What is asked for is the whole listing, given again word for word.

--- Given information ---
* * * * * * *
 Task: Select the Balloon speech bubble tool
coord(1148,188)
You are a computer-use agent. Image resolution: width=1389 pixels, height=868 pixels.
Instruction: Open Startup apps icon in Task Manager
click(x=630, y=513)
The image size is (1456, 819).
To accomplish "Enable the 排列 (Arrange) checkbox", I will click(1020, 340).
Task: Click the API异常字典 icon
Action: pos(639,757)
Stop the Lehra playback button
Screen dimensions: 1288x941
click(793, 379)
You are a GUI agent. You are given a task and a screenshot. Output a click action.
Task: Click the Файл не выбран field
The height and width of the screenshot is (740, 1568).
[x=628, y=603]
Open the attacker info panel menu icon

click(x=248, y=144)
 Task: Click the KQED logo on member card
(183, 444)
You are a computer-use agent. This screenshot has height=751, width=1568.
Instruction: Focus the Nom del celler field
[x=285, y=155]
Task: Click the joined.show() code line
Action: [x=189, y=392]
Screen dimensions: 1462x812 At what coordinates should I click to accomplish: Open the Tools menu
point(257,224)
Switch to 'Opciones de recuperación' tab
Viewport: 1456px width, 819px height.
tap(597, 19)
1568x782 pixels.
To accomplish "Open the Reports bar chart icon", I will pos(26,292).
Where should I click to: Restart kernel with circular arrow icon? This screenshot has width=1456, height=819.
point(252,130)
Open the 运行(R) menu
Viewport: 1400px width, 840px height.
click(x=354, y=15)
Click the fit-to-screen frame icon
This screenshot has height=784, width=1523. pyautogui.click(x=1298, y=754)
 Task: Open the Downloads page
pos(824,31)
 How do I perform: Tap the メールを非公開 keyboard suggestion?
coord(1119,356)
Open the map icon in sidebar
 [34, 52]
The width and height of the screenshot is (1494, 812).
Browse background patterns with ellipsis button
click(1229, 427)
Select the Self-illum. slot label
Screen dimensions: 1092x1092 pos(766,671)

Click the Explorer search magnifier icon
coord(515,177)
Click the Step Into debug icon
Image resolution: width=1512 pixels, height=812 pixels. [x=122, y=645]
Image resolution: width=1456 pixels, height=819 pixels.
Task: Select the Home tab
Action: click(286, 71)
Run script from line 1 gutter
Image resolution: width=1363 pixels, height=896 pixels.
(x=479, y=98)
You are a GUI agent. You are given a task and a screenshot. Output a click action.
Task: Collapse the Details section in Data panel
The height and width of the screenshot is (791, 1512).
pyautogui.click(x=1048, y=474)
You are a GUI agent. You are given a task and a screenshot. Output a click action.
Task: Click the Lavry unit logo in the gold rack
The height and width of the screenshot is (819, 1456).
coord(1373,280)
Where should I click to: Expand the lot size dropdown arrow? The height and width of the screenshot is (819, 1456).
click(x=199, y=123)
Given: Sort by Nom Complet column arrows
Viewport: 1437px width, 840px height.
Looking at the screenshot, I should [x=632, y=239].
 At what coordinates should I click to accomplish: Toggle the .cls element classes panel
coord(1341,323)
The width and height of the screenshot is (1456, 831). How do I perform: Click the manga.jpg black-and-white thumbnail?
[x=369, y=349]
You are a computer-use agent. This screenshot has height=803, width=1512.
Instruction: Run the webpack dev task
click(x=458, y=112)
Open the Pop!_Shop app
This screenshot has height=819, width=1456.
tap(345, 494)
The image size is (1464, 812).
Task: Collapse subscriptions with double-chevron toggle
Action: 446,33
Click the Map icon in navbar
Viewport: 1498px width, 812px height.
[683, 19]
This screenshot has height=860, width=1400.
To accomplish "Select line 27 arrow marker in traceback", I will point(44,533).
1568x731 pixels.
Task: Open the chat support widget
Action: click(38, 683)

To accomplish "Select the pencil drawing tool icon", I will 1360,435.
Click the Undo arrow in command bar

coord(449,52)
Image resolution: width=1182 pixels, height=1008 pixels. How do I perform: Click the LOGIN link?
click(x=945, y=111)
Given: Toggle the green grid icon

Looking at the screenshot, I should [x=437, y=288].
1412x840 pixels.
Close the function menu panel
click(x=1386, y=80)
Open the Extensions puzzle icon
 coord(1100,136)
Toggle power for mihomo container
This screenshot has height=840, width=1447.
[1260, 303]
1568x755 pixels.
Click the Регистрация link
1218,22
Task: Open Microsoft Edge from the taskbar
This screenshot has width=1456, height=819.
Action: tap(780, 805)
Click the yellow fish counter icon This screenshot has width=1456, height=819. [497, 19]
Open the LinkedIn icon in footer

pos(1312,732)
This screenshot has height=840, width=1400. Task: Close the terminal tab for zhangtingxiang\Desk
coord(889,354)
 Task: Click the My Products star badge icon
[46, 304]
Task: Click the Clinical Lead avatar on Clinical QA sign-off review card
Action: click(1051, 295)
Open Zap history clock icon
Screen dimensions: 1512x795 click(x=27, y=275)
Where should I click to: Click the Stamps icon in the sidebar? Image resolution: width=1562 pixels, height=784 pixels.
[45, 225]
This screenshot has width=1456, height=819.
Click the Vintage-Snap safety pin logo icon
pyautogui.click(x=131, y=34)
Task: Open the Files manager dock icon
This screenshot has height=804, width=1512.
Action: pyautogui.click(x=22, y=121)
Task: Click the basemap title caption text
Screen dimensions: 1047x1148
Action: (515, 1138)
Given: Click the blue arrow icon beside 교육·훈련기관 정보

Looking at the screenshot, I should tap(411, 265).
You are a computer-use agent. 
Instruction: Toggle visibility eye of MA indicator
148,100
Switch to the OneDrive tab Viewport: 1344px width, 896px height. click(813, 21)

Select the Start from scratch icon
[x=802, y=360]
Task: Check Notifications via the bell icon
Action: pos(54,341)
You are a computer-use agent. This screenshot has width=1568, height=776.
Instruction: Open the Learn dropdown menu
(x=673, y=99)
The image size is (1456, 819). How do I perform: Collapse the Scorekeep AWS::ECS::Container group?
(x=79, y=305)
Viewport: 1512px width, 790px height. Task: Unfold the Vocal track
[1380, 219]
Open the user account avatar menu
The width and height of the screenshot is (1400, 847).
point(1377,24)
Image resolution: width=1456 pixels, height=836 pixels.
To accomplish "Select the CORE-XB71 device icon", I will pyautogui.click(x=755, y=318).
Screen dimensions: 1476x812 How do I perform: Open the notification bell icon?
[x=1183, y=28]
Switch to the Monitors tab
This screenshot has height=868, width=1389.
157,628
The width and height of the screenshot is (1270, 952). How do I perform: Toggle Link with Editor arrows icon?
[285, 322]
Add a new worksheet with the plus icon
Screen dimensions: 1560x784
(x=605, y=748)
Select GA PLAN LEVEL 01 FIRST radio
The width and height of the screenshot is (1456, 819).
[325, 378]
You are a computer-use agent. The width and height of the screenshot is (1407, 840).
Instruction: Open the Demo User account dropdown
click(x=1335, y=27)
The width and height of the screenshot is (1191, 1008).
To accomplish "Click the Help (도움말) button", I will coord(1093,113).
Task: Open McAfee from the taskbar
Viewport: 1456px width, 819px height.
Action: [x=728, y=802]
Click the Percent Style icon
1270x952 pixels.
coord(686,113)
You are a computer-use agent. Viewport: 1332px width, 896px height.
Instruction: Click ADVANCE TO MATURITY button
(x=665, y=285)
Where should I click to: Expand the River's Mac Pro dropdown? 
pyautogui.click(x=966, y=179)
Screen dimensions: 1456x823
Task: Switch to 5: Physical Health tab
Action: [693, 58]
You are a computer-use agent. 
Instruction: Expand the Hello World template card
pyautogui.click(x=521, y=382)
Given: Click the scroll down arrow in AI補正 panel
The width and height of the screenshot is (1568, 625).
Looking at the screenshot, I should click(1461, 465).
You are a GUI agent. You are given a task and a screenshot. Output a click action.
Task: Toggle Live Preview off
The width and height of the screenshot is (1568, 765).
* * * * * * *
--- Exercise result ---
 Task: Select the Balloon speech bubble tool
coord(1148,188)
You are a computer-use agent. Image resolution: width=1389 pixels, height=868 pixels.
Instruction: Open Startup apps icon in Task Manager
click(x=630, y=513)
The image size is (1456, 819).
To accomplish "Enable the 排列 (Arrange) checkbox", I will click(1020, 340).
Task: Click the API异常字典 icon
Action: pos(639,757)
Stop the Lehra playback button
Screen dimensions: 1288x941
click(793, 379)
You are a GUI agent. You are given a task and a screenshot. Output a click action.
Task: Click the Файл не выбран field
The height and width of the screenshot is (740, 1568).
[x=628, y=603]
Open the attacker info panel menu icon

click(x=248, y=144)
 Task: Click the KQED logo on member card
(183, 444)
You are a computer-use agent. This screenshot has height=751, width=1568.
Instruction: Focus the Nom del celler field
[x=285, y=155]
Task: Click the joined.show() code line
Action: [x=189, y=392]
Screen dimensions: 1462x812 At what coordinates should I click to accomplish: Open the Tools menu
point(257,224)
Switch to 'Opciones de recuperación' tab
Viewport: 1456px width, 819px height.
tap(597, 19)
1568x782 pixels.
To accomplish "Open the Reports bar chart icon", I will pos(26,292).
Where should I click to: Restart kernel with circular arrow icon? This screenshot has width=1456, height=819.
point(252,130)
Open the 运行(R) menu
Viewport: 1400px width, 840px height.
click(x=354, y=15)
Click the fit-to-screen frame icon
This screenshot has height=784, width=1523. pyautogui.click(x=1298, y=754)
 Task: Open the Downloads page
pos(824,31)
 How do I perform: Tap the メールを非公開 keyboard suggestion?
coord(1119,356)
Open the map icon in sidebar
 [34, 52]
The width and height of the screenshot is (1494, 812).
Browse background patterns with ellipsis button
click(1229, 427)
Select the Self-illum. slot label
Screen dimensions: 1092x1092 pos(766,671)

Click the Explorer search magnifier icon
coord(515,177)
Click the Step Into debug icon
Image resolution: width=1512 pixels, height=812 pixels. [x=122, y=645]
Image resolution: width=1456 pixels, height=819 pixels.
Task: Select the Home tab
Action: click(286, 71)
Run script from line 1 gutter
Image resolution: width=1363 pixels, height=896 pixels.
(x=479, y=98)
You are a GUI agent. You are given a task and a screenshot. Output a click action.
Task: Collapse the Details section in Data panel
The height and width of the screenshot is (791, 1512).
pyautogui.click(x=1048, y=474)
You are a GUI agent. You are given a task and a screenshot. Output a click action.
Task: Click the Lavry unit logo in the gold rack
The height and width of the screenshot is (819, 1456).
coord(1373,280)
Where should I click to: Expand the lot size dropdown arrow? The height and width of the screenshot is (819, 1456).
click(x=199, y=123)
Given: Sort by Nom Complet column arrows
Viewport: 1437px width, 840px height.
Looking at the screenshot, I should [x=632, y=239].
 At what coordinates should I click to accomplish: Toggle the .cls element classes panel
coord(1341,323)
The width and height of the screenshot is (1456, 831). How do I perform: Click the manga.jpg black-and-white thumbnail?
[x=369, y=349]
You are a computer-use agent. This screenshot has height=803, width=1512.
Instruction: Run the webpack dev task
click(x=458, y=112)
Open the Pop!_Shop app
This screenshot has height=819, width=1456.
tap(345, 494)
The image size is (1464, 812).
Task: Collapse subscriptions with double-chevron toggle
Action: 446,33
Click the Map icon in navbar
Viewport: 1498px width, 812px height.
[683, 19]
This screenshot has height=860, width=1400.
To accomplish "Select line 27 arrow marker in traceback", I will point(44,533).
1568x731 pixels.
Task: Open the chat support widget
Action: click(38, 683)

To accomplish "Select the pencil drawing tool icon", I will 1360,435.
Click the Undo arrow in command bar

coord(449,52)
Image resolution: width=1182 pixels, height=1008 pixels. How do I perform: Click the LOGIN link?
click(x=945, y=111)
Given: Toggle the green grid icon

Looking at the screenshot, I should [x=437, y=288].
1412x840 pixels.
Close the function menu panel
click(x=1386, y=80)
Open the Extensions puzzle icon
 coord(1100,136)
Toggle power for mihomo container
This screenshot has height=840, width=1447.
[1260, 303]
1568x755 pixels.
Click the Регистрация link
1218,22
Task: Open Microsoft Edge from the taskbar
This screenshot has width=1456, height=819.
Action: tap(780, 805)
Click the yellow fish counter icon This screenshot has width=1456, height=819. [497, 19]
Open the LinkedIn icon in footer

pos(1312,732)
This screenshot has height=840, width=1400. Task: Close the terminal tab for zhangtingxiang\Desk
coord(889,354)
 Task: Click the My Products star badge icon
[46, 304]
Task: Click the Clinical Lead avatar on Clinical QA sign-off review card
Action: click(1051, 295)
Open Zap history clock icon
Screen dimensions: 1512x795 click(x=27, y=275)
Where should I click to: Click the Stamps icon in the sidebar? Image resolution: width=1562 pixels, height=784 pixels.
[45, 225]
This screenshot has width=1456, height=819.
Click the Vintage-Snap safety pin logo icon
pyautogui.click(x=131, y=34)
Task: Open the Files manager dock icon
This screenshot has height=804, width=1512.
Action: pyautogui.click(x=22, y=121)
Task: Click the basemap title caption text
Screen dimensions: 1047x1148
Action: (515, 1138)
Given: Click the blue arrow icon beside 교육·훈련기관 정보

Looking at the screenshot, I should tap(411, 265).
You are a computer-use agent. 
Instruction: Toggle visibility eye of MA indicator
148,100
Switch to the OneDrive tab Viewport: 1344px width, 896px height. click(813, 21)

Select the Start from scratch icon
[x=802, y=360]
Task: Check Notifications via the bell icon
Action: pos(54,341)
You are a computer-use agent. This screenshot has width=1568, height=776.
Instruction: Open the Learn dropdown menu
(x=673, y=99)
The image size is (1456, 819). How do I perform: Collapse the Scorekeep AWS::ECS::Container group?
(x=79, y=305)
Viewport: 1512px width, 790px height. Task: Unfold the Vocal track
[1380, 219]
Open the user account avatar menu
The width and height of the screenshot is (1400, 847).
point(1377,24)
Image resolution: width=1456 pixels, height=836 pixels.
To accomplish "Select the CORE-XB71 device icon", I will pyautogui.click(x=755, y=318).
Screen dimensions: 1476x812 How do I perform: Open the notification bell icon?
[x=1183, y=28]
Switch to the Monitors tab
This screenshot has height=868, width=1389.
157,628
The width and height of the screenshot is (1270, 952). How do I perform: Toggle Link with Editor arrows icon?
[285, 322]
Add a new worksheet with the plus icon
Screen dimensions: 1560x784
(x=605, y=748)
Select GA PLAN LEVEL 01 FIRST radio
The width and height of the screenshot is (1456, 819).
[325, 378]
You are a computer-use agent. The width and height of the screenshot is (1407, 840).
Instruction: Open the Demo User account dropdown
click(x=1335, y=27)
The width and height of the screenshot is (1191, 1008).
To accomplish "Click the Help (도움말) button", I will coord(1093,113).
Task: Open McAfee from the taskbar
Viewport: 1456px width, 819px height.
Action: [x=728, y=802]
Click the Percent Style icon
1270x952 pixels.
coord(686,113)
You are a computer-use agent. Viewport: 1332px width, 896px height.
Instruction: Click ADVANCE TO MATURITY button
(x=665, y=285)
Where should I click to: Expand the River's Mac Pro dropdown? 
pyautogui.click(x=966, y=179)
Screen dimensions: 1456x823
Task: Switch to 5: Physical Health tab
Action: [693, 58]
You are a computer-use agent. 
Instruction: Expand the Hello World template card
pyautogui.click(x=521, y=382)
Given: Click the scroll down arrow in AI補正 panel
The width and height of the screenshot is (1568, 625).
Looking at the screenshot, I should click(1461, 465).
You are a GUI agent. You are given a task and a screenshot. Output a click action.
Task: Toggle Live Preview off
The width and height of the screenshot is (1568, 765).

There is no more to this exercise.